Les huiles usagées représentent un défi environnemental. Les huiles, essentielles dans plusieurs usages, notamment domestiques, sont cause de pollution. Elles peuvent notamment contaminer les ressources en eau si elles ne sont pas entreposées correctement. L’entreprise Green Oil se positionne pour répondre à cette problématique. En 2024, elle a récupéré 80 tonnes d’huile usagée et, pour 2025, l’entreprise ambitionne d’en récolter 100 tonnes.

PHOTO (DR) : Une fois collectées, les huiles usagées sont exportées et transformées en biocarburants.

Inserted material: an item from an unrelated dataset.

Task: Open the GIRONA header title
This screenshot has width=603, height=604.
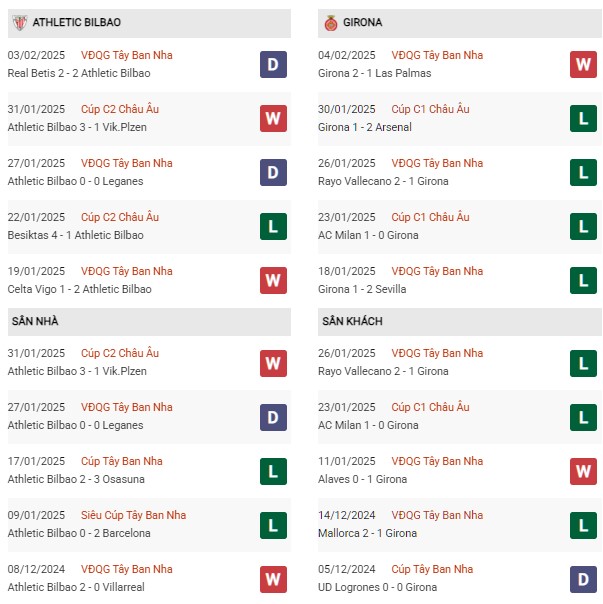Action: coord(363,22)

Green Oil, spécialisée dans la collecte et la valorisation des huiles alimentaires usagées, participe à la valorisation d’un déchet. Pour ce faire, elle s’appuie sur son expertise locale et son réseau international. Pour la collecte, l’île est divisée en quatre zones, avec des tournées hebdomadaires, notamment auprès d’hôtels et de restaurants. Une fois collectées, les huiles sont acheminées par le logisticien français OLEOR, valorisées par Veolia France et transformées en biocarburants par TotalEnergies.

Green Oil souhaite structurer davantage son activité et améliorer ses volumes de collecte. Si la transformation locale de l’huile usagée n’est pas viable économiquement, pour l’instant, l’entreprise reste ouverte à élargir ses activités à d’autres filières de recyclage. Elle plaide également pour des mesures incitatives, comme des crédits d’impôt, allègements de charges ou véhicules détaxés, afin d’encourager les entreprises à s’engager dans des démarches écologiques.  « La gestion des déchets est le miroir de notre société. Protéger notre capital naturel n’est pas une option, c’est une nécessité. Cette transition demande une alliance entre volonté politique, innovation industrielle et engagement citoyen. Chaque geste compte », fait ressortir Pascal Baleekdar, directeur général de Green Oil Ltd.